▶ **Check your understanding**
1. Answer these questions from the post on the Llanocetus whale discovery:
(a) In which journal was the discovery reported?
(b) What does baleen act as in the mouths of baleen whales?
(c) In ancient whales, where do the grooves on the roof of the mouth cluster?
2. Continue the post on the Llanocetus whale discovery from its last sentence.

▶ **Given passage**
======
Tuesday, May 15, 2018

New Whale Discovery Shows Insight to Baleen Whale Past

http://cdn.sci-news.com/images/2018/05/image_5997-Llanocetus-denticrenatus.jpg 


Recently in the journal Current Biology, the discovery of the Llanocetus denticrenatus has introduced new knowledge about the evolution of the baleen whales (Mysticeti).

Baleen whales contain baleen in their mouths, which act as a comb to filter out small prey from the seawater. However, new evidence shows early whales had well-developed gums and no baleens.

Not long ago, it was thought that filter feeding had emerged from whales which had teeth. Llanocetus denticrenatus had distinctive grooves on the roof of its mouth, which usually contained blood vessels that supply the baleen. Yet, in ancient whales those grooves cluster around tooth sockets. Thus, the baleen would have been useless and at risk of being crushed.
======
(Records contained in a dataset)
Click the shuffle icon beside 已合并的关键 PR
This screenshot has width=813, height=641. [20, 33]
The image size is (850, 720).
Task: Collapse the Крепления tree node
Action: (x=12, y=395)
======
▶ **Results of the exercise**
1.
(a) Current Biology
(b) A comb that filters small prey out of seawater
(c) Around the tooth sockets

2.
As a result, the evolutionary transition most likely happened when the teeth had already been lost and whales had switched from biting to sucking in small prey.

Quote from Dr. Felix Marx, paleontologist, Royal Belgian Institute of Natural Sciences, “Instead of a filter, it seems that Llanocetus denticrenatus simply had large gums and, judging from the way its teeth are worn, mainly fed by biting large prey. Even so, it was huge: at a total body length of around 8 m, it rivals some living whales in size.”